When Steve Jobs: The Man in the Machine debuted at South by Southwest’s film festival back in March, one Apple executive criticized it as mean-spirited and inaccurate. (It hits theaters and on-demand September 4.)
The devotion Jobs demanded is told by several former Apple employees, from Bob Belleville — who says in the film that he lost his wife and family over the several years he worked at Apple but remains a great admirer of Jobs, and proud of his work on the Apple II — to Andy Grignon, who received a threat straight out of a mafia film when he told Jobs he was going to the rival mobile tech company Palm after successfully (and stressfully) launching the first iPhone.
Gibney’s Jobs doc comes on the heels of his much-praised one on Scientology, and the parallels between the two are there, if only on the surface.

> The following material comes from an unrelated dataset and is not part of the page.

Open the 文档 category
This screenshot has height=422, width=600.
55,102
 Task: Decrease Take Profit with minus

“There is a cult of Mac,” Gibney says. “And there are certain parallels with the Church of Scientology. I’m not aware, though, of people showing up, Apple technicians, showing up on doorsteps with GoPros on their foreheads trying to intimidate you in that way.
“There is a passion for the person and the products that’s so deep that any criticism can’t be tolerated, and that I do find interesting. Why should that be? Can’t we discuss how pitifully paid the workers are in China and how bad the environment is there, even as we may admire some of the technological aspects of the Apple products? But there seems to be a need to deify that stuff in a way that brooks all criticism, and that does approach the religious.”

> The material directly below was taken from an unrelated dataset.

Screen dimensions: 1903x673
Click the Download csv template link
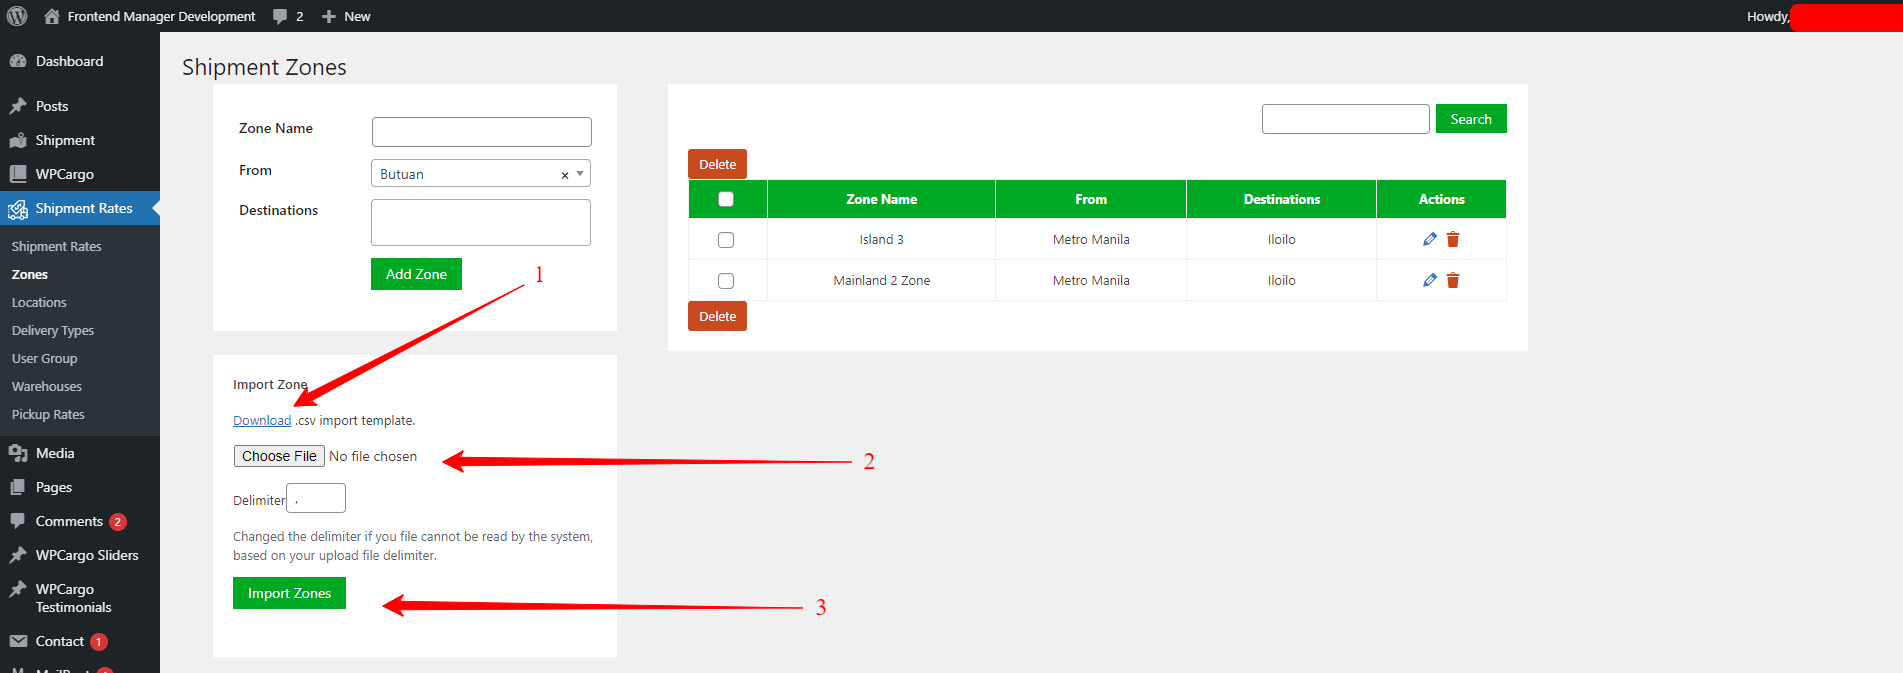(x=262, y=421)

The mother of Jobs’s daughter Lisa, Chrisann Brennan, appears in the film to talk about their early relationship and how it became ugly just as she became pregnant. Later, Gibney shows through court filings that Jobs only provided a $500 monthly child-support payment after being faced with a paternity test — even as Apple’s value skyrocketed after going public in the early Eighties.
Gibney, however, didn’t get to talk with Laurene Jobs, his widow and the mother of his three other children. She was the one person he wanted to interview but couldn’t.
“When I started the film, the first person I reached out to was Laurene Jobs, and it seemed like she was going to talk or at least we were going to engage in a conversation and then it shut down,” Gibney says. “And then I learned later that she reached out to a lot of people and asked them not to talk to me, which created a certain number of problems. And I probably would have been interested in talking to [Apple Chief Design Officer] Jony Ive.”
Gibney also shared the answer to an oft-asked question — what would he ask Jobs if he were still alive?
“What are your values? Please express your values,” Gibney replied. “That, I would have liked to learn from him in a kind of honest and straightforward way, if he had been willing to do it — and people like Steve Jobs rarely are, when you’re a filmmaker or a person in the press trying to get to them to speak honestly on the subject.”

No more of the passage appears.